Philippians 2:3 “Let nothing be done through selfish ambition or conceit. But in lowliness of mind let each esteem others better than himself.”
Houston is America’s fourth-largest city. Its metropolitan area covers about 10,000 square miles. That’s bigger than the state of New Jersey. And Houston ranks as one of the most ethnically diverse cities in America, where over 180 different languages are spoken by people from all different nationalities, skin colors, and religions. But something much more significant has happened this past couple of weeks in Houston, as it has taken center stage in the news media. Houston has squashed the notion of racism.
Hurricane Harvey hit Houston as a Category 4 hurricane with 130 mph winds, parking itself over the Gulf Coast area for days and unleashing over 30 inches of rain onto the city. Harvey was the worst hurricane to hit the US in the past 15 years and the most devastating Texas hurricane in the past 50 years.
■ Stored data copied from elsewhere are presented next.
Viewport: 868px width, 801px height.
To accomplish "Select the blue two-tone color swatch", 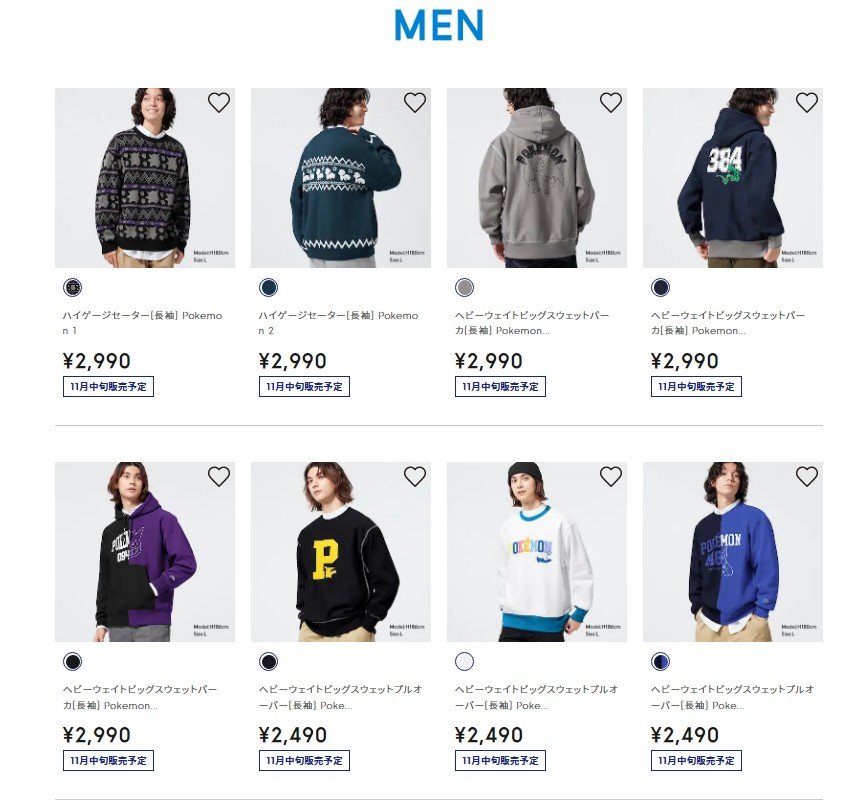I will [x=660, y=662].
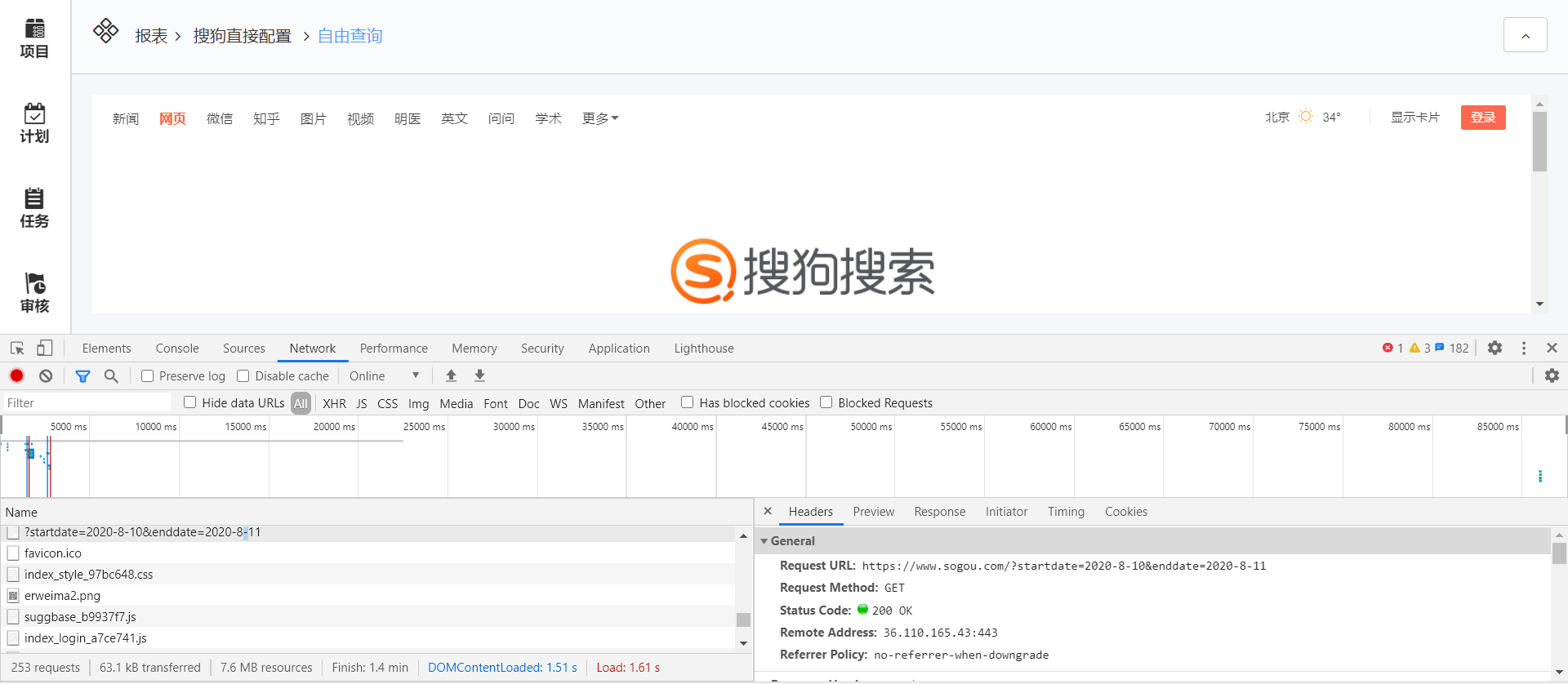Collapse the General headers section
Image resolution: width=1568 pixels, height=684 pixels.
764,541
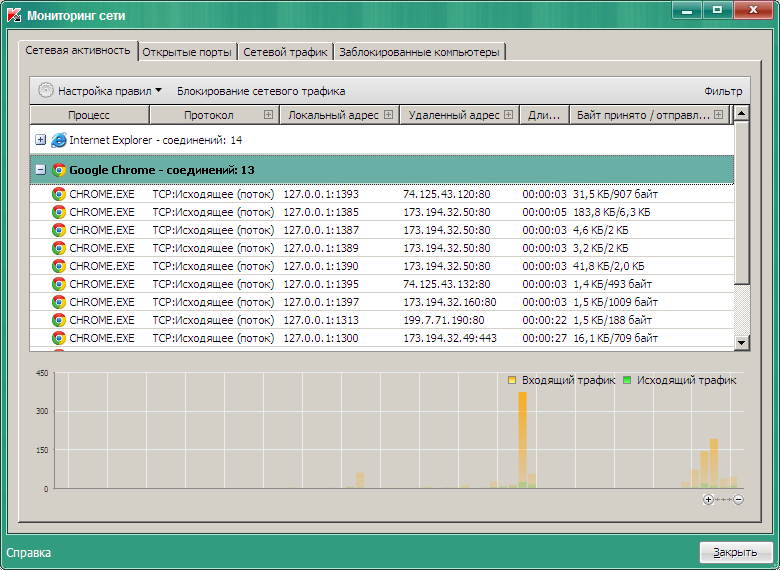Image resolution: width=780 pixels, height=570 pixels.
Task: Click the connection list scrollbar down arrow
Action: tap(741, 342)
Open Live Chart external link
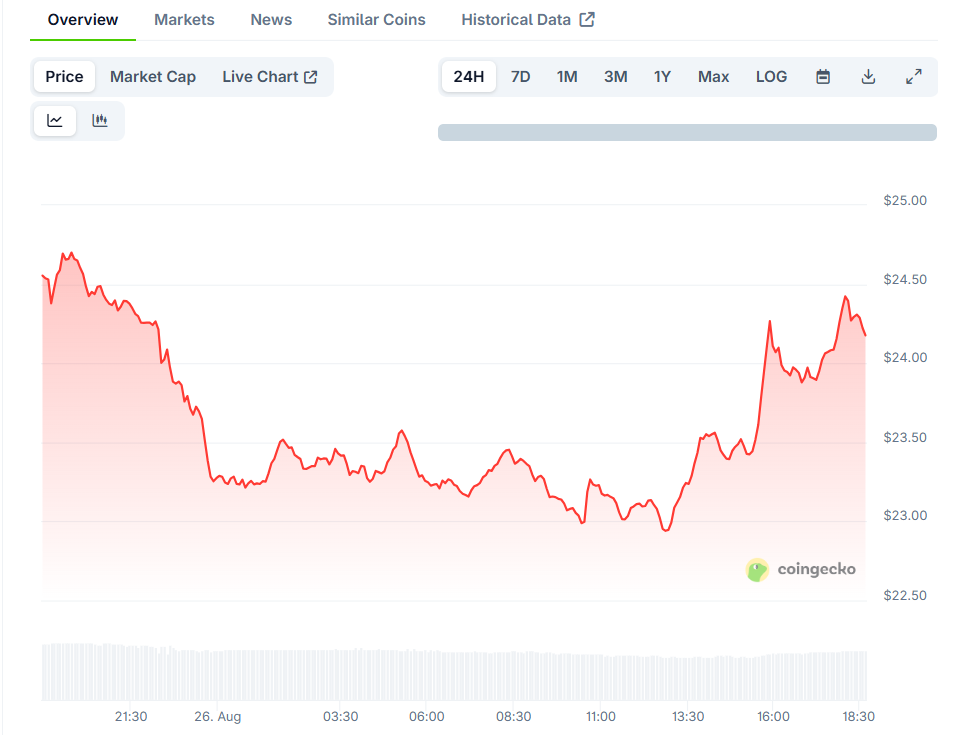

In Fort Bend County, the Brazos River rose to a level of 56 feet. It floods at 45 feet. In several instances even homes were underwater. People became desperate to survive, as life-threatening floodwaters continued rising.
How did Americans respond to the devastation and carnage in Houston? What did we witness from Texans and Americans? In one instance, Chick Fil-A manager Cindy Smith sent her husband, a black man, over to the home of an elderly white couple trapped in their living room with rising floodwaters to rescue them. He showed up on a jet ski! He saved their lives. Apparently he didn’t get the memo that white people are racists who don’t deserve rescue. Then there is the story of Cyrus Dawson and Spencer Sherf, who used their military vehicle to rescue an Overland Park from floodwaters. They drove the vehicle to Houston to do it again - save people from Hurricane Harvey. They are both white. They also don’t seem to understand – they aren’t supposed to put their own lives in harm’s way for anyone, whether red, yellow, black or green.
In his article entitled “Houston flood evacuee: Political cartoons can go to Hell, I'm GOING TO TEXAS!” Jeremiah Johnston’s put it this way: “The catastrophic nature of this natural disaster is only matched by the unprecedented outpouring of love, heroism, dedication and effort by thousands of Americans who are risking their lives for the fellow man. Even as hearts have been broken by the flooding, the country is healing as we are all witnessing the sacrificial and selfless spirit of America. Strangers are becoming quick friends. Neighbors are truly becoming neighbors. People are looking out for one another. This is the America I know and the America we all love.” This is the true character of America. The white supremacist narrative from leftist secularists that dominates our media has, for a few weeks, been completely silenced.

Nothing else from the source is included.